For years, CUDA has been the kingdom of x86 and ARM CPUs, proprietary instruction sets running proprietary hardware. But in a move that caught many off guard, NVIDIA officially announced CUDA support for RISC-V CPUs.
CUDA is the backbone of modern GPU-accelerated computing; it's the software stack behind AI training, inference, scientific computing, and much of the serious number-crunching in data centers and edge devices. And, until now, if you wanted CUDA, you needed an x86 or ARM CPU in the driver's seat. But this new announcement means that’s no longer the case; CUDA now runs on RISC-V.
What this means is simple but significant: RISC-V is no longer an academic curiosity or a niche embedded option. Now, it’s being taken seriously enough for NVIDIA to dedicate engineering resources to port its flagship software platform (which costs serious money and time).
Of course this announcement is not from altruism or charity, NVIDIA certainly has an angle. This move is likely about geopolitical agility, now that export restrictions continue to tighten, seeing flagship parts like the GB200 and GB300 being off-limits in China, As such, NVIDIA needs a bridge, something that keeps CUDA alive and growing, even in markets where it can’t ship its latest silicon. Of all the options available, RISC-V, being open source and increasingly popular in China, fits that bill.
Is this going to push RISC-V into hyper-scale data centers tomorrow? Probably not. But it will supercharge adoption in edge and embedded platforms, especially in regions where open architectures are a political or economic necessity.
There’s a recurring theme that keeps surfacing when you mention RISC-V in international circles; China.
RISC-V’s open-source nature makes it fundamentally resistant to the same kinds of export controls that have hit technologies like x86 CPUs and NVIDIA’s high-end GPUs. There’s no licensing body, no gatekeeper, no legal choke point. Once the spec is published, it’s in the wild forever.
Because of the open-source nature of RISC-V, a nation under export restrictions doesn’t need permission to use the RISC-V ISA. If their engineers are capable, and China has made it abundantly clear that they are, they can implement the architecture in their own silicon, manufacture it domestically, and deploy it at scale, all without violating international law.

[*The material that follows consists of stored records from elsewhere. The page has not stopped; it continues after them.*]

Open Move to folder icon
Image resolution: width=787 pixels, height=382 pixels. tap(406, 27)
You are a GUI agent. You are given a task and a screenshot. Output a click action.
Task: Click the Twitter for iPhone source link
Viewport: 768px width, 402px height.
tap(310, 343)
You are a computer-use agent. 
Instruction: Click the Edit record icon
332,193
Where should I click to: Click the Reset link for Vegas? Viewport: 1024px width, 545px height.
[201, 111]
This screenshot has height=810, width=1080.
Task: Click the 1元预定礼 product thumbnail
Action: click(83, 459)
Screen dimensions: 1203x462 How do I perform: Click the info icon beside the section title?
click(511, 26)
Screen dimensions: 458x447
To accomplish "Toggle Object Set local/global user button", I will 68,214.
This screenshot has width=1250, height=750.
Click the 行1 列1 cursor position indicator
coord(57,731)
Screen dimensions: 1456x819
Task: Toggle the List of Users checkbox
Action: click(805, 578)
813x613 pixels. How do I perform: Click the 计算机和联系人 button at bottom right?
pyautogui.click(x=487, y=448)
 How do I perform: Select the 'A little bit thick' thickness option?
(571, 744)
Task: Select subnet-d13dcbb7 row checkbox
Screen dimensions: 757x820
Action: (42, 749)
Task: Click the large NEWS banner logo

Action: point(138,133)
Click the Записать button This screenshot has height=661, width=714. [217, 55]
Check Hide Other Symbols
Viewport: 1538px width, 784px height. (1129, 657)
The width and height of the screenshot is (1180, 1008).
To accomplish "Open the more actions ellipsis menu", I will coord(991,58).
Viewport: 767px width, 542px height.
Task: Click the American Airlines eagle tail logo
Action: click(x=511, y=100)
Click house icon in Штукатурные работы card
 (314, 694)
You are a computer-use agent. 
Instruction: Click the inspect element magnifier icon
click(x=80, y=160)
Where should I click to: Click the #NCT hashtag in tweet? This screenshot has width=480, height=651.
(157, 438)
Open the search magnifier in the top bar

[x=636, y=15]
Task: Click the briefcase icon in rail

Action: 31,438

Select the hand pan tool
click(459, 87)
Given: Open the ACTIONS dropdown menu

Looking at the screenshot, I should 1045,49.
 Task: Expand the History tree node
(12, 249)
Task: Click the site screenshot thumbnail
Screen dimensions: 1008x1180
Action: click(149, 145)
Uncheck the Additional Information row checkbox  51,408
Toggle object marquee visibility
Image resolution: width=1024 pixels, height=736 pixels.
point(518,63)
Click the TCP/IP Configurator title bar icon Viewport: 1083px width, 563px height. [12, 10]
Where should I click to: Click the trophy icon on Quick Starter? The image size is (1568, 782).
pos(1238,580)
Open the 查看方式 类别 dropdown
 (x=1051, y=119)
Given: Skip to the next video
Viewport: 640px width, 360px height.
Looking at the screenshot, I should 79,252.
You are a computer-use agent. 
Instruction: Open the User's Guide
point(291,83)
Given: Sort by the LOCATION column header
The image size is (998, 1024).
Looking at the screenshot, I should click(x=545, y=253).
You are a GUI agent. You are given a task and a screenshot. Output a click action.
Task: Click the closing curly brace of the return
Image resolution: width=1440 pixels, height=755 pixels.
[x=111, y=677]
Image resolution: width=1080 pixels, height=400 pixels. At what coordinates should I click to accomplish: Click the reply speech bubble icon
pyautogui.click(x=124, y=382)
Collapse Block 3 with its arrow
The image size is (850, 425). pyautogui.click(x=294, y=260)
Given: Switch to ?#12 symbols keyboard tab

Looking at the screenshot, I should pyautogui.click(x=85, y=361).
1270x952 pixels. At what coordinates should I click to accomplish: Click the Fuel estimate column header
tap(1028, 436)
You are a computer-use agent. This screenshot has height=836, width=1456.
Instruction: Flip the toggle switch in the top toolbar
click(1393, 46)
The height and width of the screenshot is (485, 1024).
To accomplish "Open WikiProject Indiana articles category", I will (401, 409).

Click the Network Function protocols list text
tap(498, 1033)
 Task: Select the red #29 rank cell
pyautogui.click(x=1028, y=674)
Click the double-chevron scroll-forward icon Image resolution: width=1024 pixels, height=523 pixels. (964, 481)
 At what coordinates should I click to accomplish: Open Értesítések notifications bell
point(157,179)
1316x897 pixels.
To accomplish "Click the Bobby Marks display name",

What makes this more potent is the alignment between hardware and software ecosystems. As Western developers (open-source contributors, corporate backers, and major players like NVIDIA), continue to support and enhance RISC-V, that software becomes accessible to everyone, including countries facing sanctions or trade barriers. This makes open source an equalizer by design, preventing anyone nation from gaining an upper-hand.
So yes, while NVIDIA’s announcement to support CUDA on RISC-V is a significant milestone for open hardware, it’s also likely cause for celebration in Beijing. This announcement opens the door to high-performance AI workloads running on fully domestic compute stacks in China, entirely free of Western instruction set entanglements.
But the real sticking point in this whole situation is that China is not just a consumer of RISC-V, they’re rapidly becoming a leader through massive government funding, dedication, and desperation.
If current trends continue, and there’s no reason to think they won’t, China could easily become the epicenter of RISC-V development within the next few years. That means control over the ISA’s practical evolution, tooling, and even ecosystem standards could subtly shift eastward.
In a world where semiconductors are strategic assets, RISC-V might be the one architecture that can't be fenced in. Whether that's a solution or a complication depends entirely on where you’re standing.